The Social Security Act defines disability as a chronic condition that prevents a person from engaging in any significant activity because of physical or mental impairment. The condition may last or is expected to last for a long time, or is expected to result in death. Because of these inopportune situations, the US government is stepping up to help those people in need.
Those who have worked previously before impairment can qualify for Social Security Disability Insurance (SSDI). Monthly benefits, such as cash compensation and Medicare, depend on the person’s earnings. Some family members of qualifying beneficiaries can also receive benefits from the insurance.
Filing for a disability claim requires several medical documents, such as records from doctors, therapists, and hospitals or clinics. Laboratory and test results like physicals and MRIs may also be requested, as well as documentation on treatment procedures and a list of medications that are currently (or have been) taken.
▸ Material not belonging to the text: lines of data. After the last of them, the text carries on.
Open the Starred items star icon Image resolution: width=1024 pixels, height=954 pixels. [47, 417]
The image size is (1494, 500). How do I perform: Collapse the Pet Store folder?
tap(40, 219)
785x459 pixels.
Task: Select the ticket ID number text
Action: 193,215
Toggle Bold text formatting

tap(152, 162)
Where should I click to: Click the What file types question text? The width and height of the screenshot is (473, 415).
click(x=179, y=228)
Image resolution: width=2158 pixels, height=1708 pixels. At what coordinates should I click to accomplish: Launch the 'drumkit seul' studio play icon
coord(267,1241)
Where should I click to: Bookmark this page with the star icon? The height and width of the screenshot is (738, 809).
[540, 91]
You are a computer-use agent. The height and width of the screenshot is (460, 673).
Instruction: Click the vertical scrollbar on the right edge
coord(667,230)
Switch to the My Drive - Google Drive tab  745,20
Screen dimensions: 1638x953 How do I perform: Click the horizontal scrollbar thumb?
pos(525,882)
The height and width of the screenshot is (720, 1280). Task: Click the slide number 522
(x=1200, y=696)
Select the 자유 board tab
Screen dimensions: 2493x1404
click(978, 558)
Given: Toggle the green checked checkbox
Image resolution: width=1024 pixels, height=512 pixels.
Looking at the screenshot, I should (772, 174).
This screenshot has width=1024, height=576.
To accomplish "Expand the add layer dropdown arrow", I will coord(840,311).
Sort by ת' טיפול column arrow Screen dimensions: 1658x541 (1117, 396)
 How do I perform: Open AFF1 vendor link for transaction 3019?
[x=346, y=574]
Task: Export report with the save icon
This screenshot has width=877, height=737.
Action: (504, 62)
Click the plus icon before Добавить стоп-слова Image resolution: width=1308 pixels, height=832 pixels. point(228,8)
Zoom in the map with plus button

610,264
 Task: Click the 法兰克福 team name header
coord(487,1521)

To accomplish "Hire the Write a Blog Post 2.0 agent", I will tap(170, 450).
Other relevant documents that show medical proof of one’s declining condition should help in one’s claim. Some medical conditions listed in SSA’s manual include musculoskeletal problems, respiratory illnesses, cardiovascular conditions, and immune system disorders.
Furthermore, the Social Security Administration (SSA) also needs information about one’s employers and the job functions held for the last 15 years of employment. If, however, you are currently employed, the agency steps in to determine if your condition is hindering you from doing your work properly. You can appeal when the agency disapproves your claim.